On May 23, Dan was driving across a river bridge when he looked forward and saw nothing ahead of him except a huge puff of dust.
A 160-foot section of a major river bridge on Interstate 5 had collapsed in front of Dan's eyes after a truck's drilling equipment load bumped against the framework of the bridge. Fortunately, no one was killed and Dan was able to escape with minor injuries.
The bridge served as a crucial link in a transportation route from British Columbia to California that more than 71,000 drivers travel across each day. Unfortunately, put in the context of this nation's declining infrastructure, the only thing surprising about the bridge collapse was that it didn't result in any fatalities.
According to the AP, the bridge was built in 1955 and had a poor sufficiency rating of 57.4 out of 100. What's more alarming is the fact that there are 759 more bridges in Washington state alone that currently have worse sufficiency ratings. Across the nation, there are 66,749 structurally deficient and 84,748 functionally obsolete bridges, adding up to about a quarter of all bridges in the U.S. Structurally deficient bridges have one or more major defects yet are still traveled across by 283 million people every day. Functionally obsolete bridges are ones built to out-of-date standards that should be updated. Many of these older bridges also make up the 18,000 fracture-critical bridges in the U.S. These bridges lack redundancy, which means that failure of a single bridge component could cause the bridge to collapse. The I-5 river bridge was fracture-critical.
Now consider this: bridges are actually bright spots in the U.S. infrastructure. In the 2013 American Society of Civil Engineers Report Card, bridges were given a C+ rating, the second highest out of 16 categories (lower only than solid waste). Overall, the U.S. infrastructure received a D+ rating, with such critical categories as aviation, roads, and drinking water receiving significantly lower grades (D's) than bridges.
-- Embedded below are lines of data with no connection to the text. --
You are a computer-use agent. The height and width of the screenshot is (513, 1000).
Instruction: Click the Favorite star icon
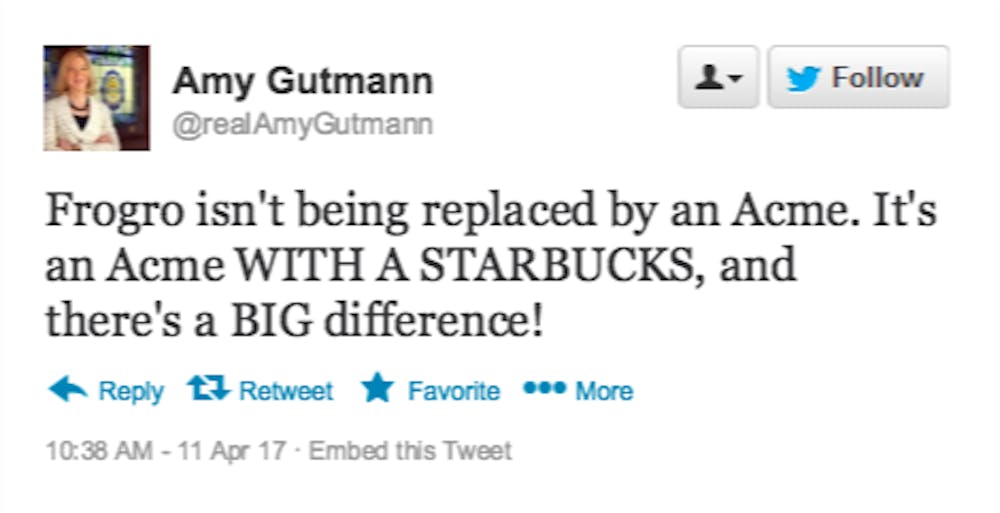click(377, 389)
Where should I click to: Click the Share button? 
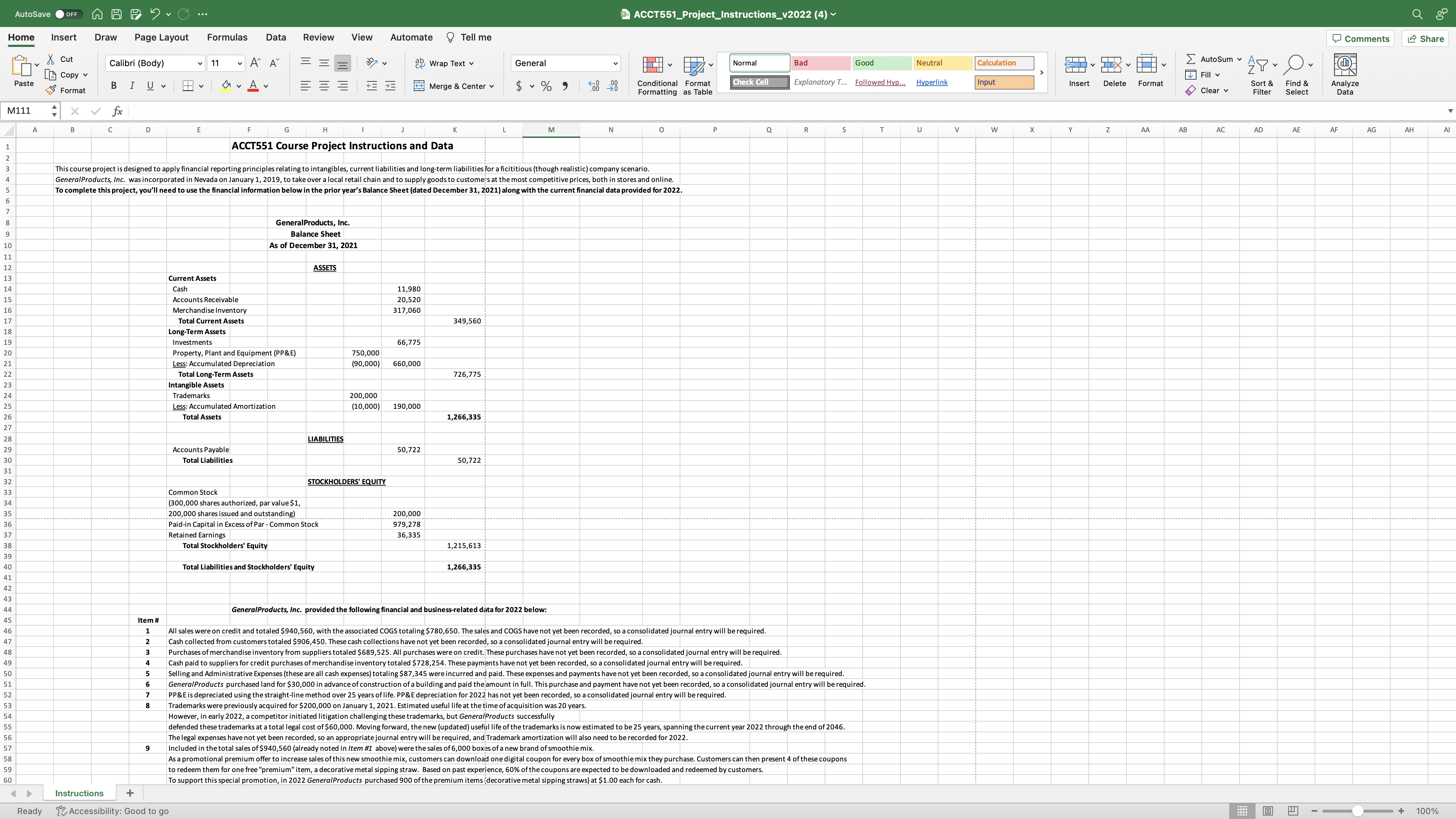click(x=1425, y=38)
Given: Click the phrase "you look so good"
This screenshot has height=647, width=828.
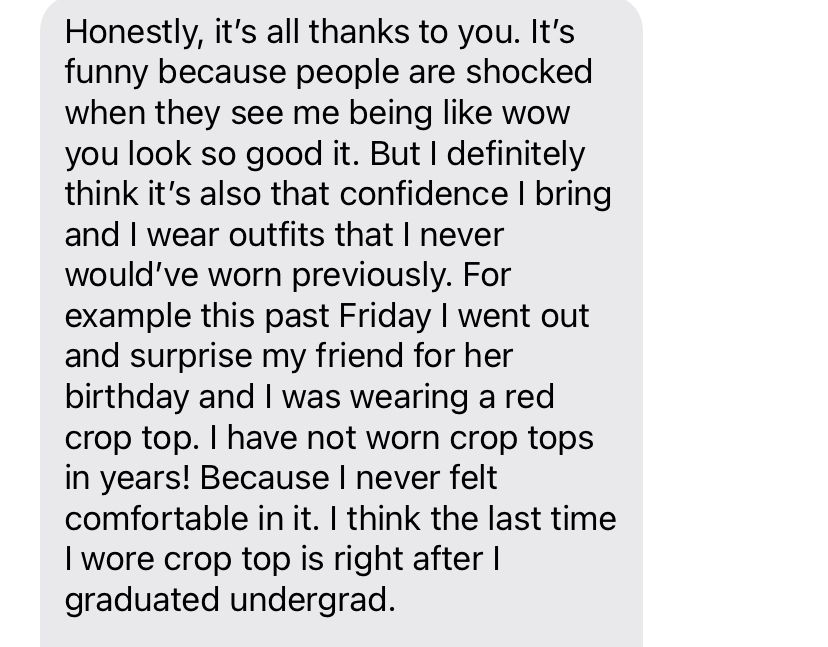Looking at the screenshot, I should pyautogui.click(x=193, y=155).
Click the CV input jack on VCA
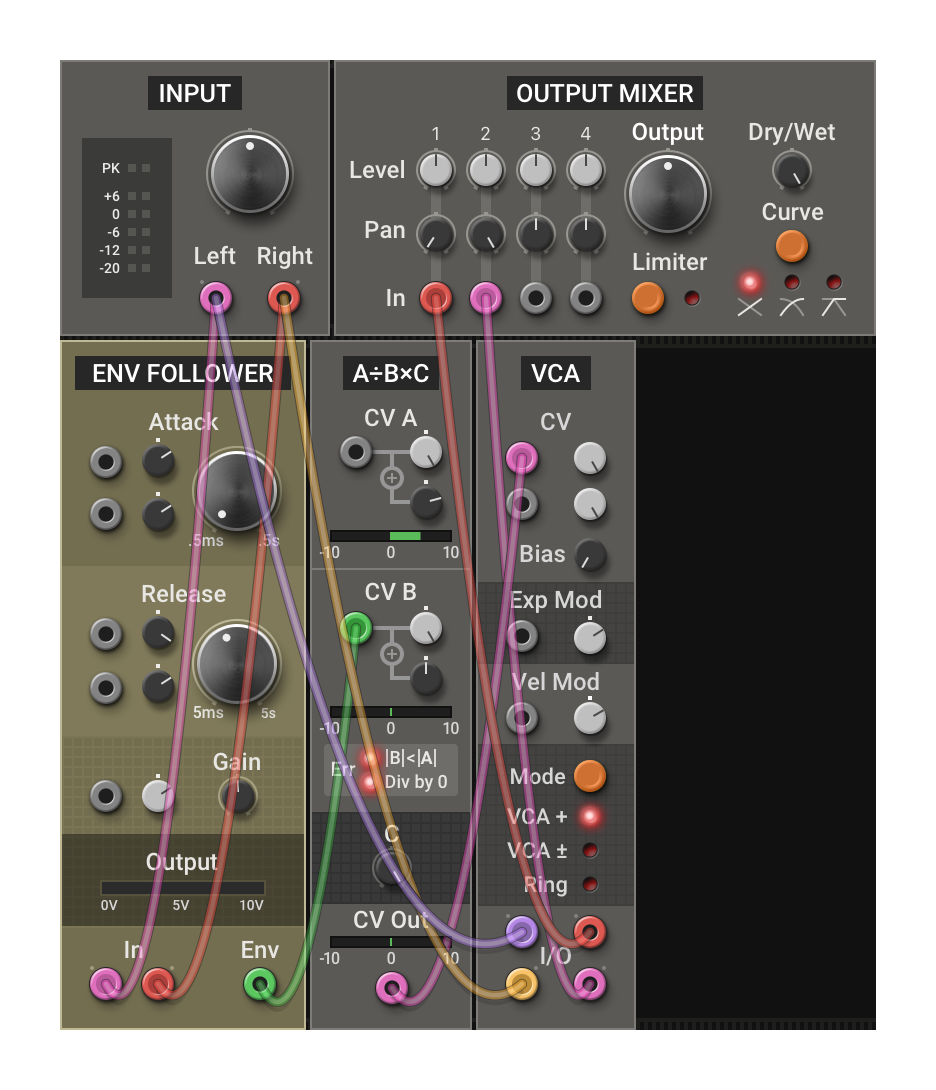This screenshot has width=936, height=1090. (522, 455)
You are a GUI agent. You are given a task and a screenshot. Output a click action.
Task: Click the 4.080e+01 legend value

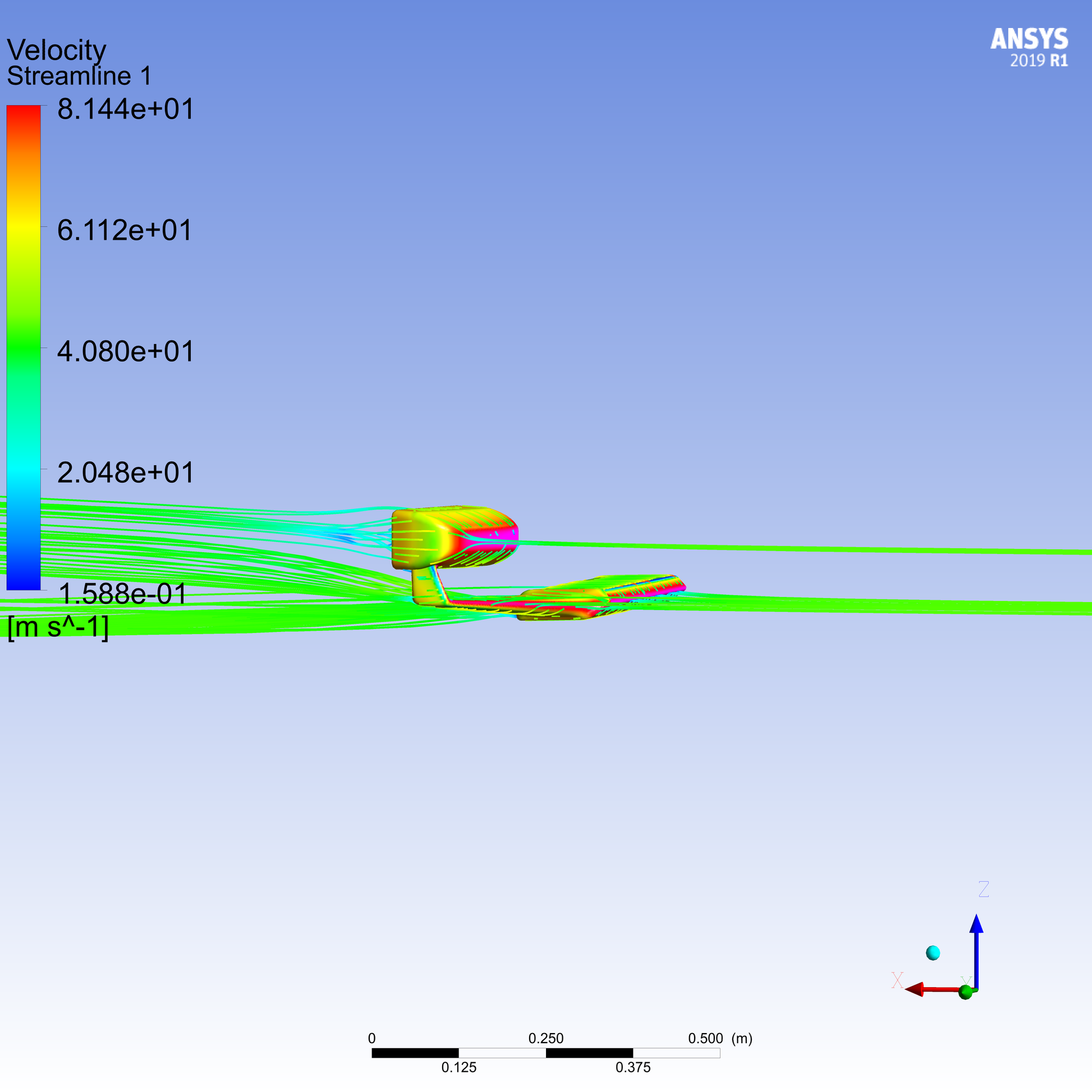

The subpar state of this country's infrastructure is racking up significant economic costs. According to the FAA, the national cost of air congestion was $22B in 2012 and is expected to skyrocket to $63B in 2030 if the nation's airports continue to be overextended. Similarly, congestion on urban highways costs the economy $101B annually in lost productivity and fuel. Much of the drinking water infrastructure of the U.S. needs to be replaced/updated, with an estimated 240,000 water main breaks per year. The list of improvements needed goes on: the report also noted that nearly 14,000 have been classified as "high hazard" (failure is anticipated to cause a loss of life).
In fact, if the government doesn't increase infrastructure investment, inefficiencies will add up to cost significantly more than the actual investment costs. According to the American Society of Civil Engineers, if the U.S. doesn't invest an additional $157 billion per year in infrastructure between now and 2020, "the nation will lose $3.1 trillion in GNP (gross national product), $1.1 trillion in trade, a $3,100 per year drop in personal disposable income, $2.4 trillion in lost consumer spending, and a little over 3.1 million jobs."
The U.S. is in dire need of infrastructure investment and now's the ideal time for the government to invest in this nation's infrastructure. Although the U.S. economy is rebounding, it has by no means fully recovered from the Great Recession. Significant government investment in infrastructure will boost short-run aggregate demand in the economy and facilitate the recovery. Moreover, this investment also has the potential to support medium-run and long-run economic activity through expanding the economy's productive capacity.
If the U.S. government does invest in infrastructure, it would be utilizing an extremely effective form of government stimulus. A study from the Federal Reserve Bank of San Francisco shows that the infrastructure fiscal multiplier is approximately two: every dollar of infrastructure spending boosts economic output by two dollars. Moreover, the study notes that the fiscal multiplier increases significantly during economic downturns, with infrastructure spending in 2009 and 2010 having an economic effect four times larger than normal. Considering that this economy is still digging itself out of such a downturn, constructive investments by the government in the crucial foundations of our economy should be welcomed.
But they're not. Despite the apparent benefits, partisan gridlock has stalled progress in infrastructure investment. The Highway Trust Fund, which provides federal construction aid to states, is projected to go broke next year. Here's some perspective on U.S. public construction spending as a percentage of GDP, courtesy of Business Insider's Joe Wiesenthal:
As a percentage of GDP, U.S. public construction spending is at its lowest point in more than 20 years at a time when bridges and highways should be repaired, not breaking into pieces.
To put this in a global perspective, the rest of the developed world spends an average of 52.7% on transportation infrastructure than the U.S. As a result, according to the World Economic Forum, the U.S. has slid from fifth in 2002 to 25th in the world in terms of infrastructure quality.
We need to change this. A boon in infrastructure investment by the government will be a benefit to all Americans, a public good that will help strengthen this country's long-term economic outlook. Now's the right time to invest in the lifeline of this country. If we don't, we too will look forward one day and see nothing except a puff of dust.